The first generation of Covid vaccines work by boosting circulating antibodies. But they do little to stimulate antibodies in the tissues lining the nose and airways, and this so-called mucosal immunity is the body’s first line of defense against respiratory infection. This is considered a major weakness of current Covid vaccines and could explain why current vaccines protect against disease and death but not infection. Scientists hope that nasal vaccines, similar to those used for seasonal flu, could overcome this drawback and help weaken the chain of transmission and reduce the ongoing impact of Covid. There are at least 12 nasal vaccines in clinical development, with four in phase 3 trials, and many see an effective nasal vaccine as the next big prize for vaccine research.

Vaccine pills

One company, Vaxart, developed a tablet that showed promising results in a small trial last month. The aspirin-sized pill uses an adenovirus, similar to the delivery system used by the Oxford/AstraZeneca vaccine, to instruct intestinal cells to produce the Covid spike protein. This stimulates the release of antibodies in the nose and mouth. In the trial, almost half of the volunteers showed higher levels of antibodies in nasal and saliva samples than people whose antibodies were the result of a previous Covid infection. The elevated antibody levels lasted for six months, according to the test results. A phase 2 trial with 900 participants is ongoing and expected to be published next year.

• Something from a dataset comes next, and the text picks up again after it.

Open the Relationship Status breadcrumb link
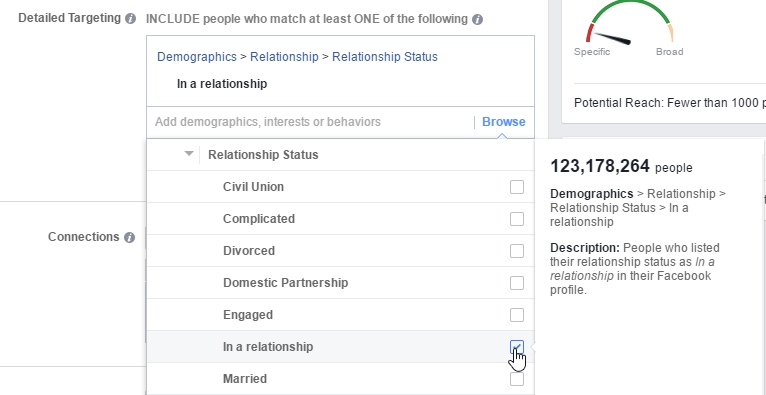click(x=384, y=57)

Panic coronavirus vaccines

Last month there was a call from the White House for the development of vaccines designed to protect against future variants of Covid-19, and even unknown coronaviruses that could emerge in the future. At the more modest end of the spectrum—though still a significant advance on current vaccines—scientists are working on vaccines with broad immunity against current and future Covid-19 strains. These will be designed to bypass the constant game of catchup with newly emerging variants. The Walter Reed Army Institute of Research in the US has the only pancoronavirus vaccine candidate of this type in clinical trials. Other groups are exploring the even more ambitious goal of developing a vaccine that would work for the entire coronavirus family, including the viruses that cause Mers, Sars and seasonal colds. However, achieving this is some way off and is perhaps best viewed as pandemic preparedness research rather than something likely to yield a new Covid vaccine that could be widely deployed next year.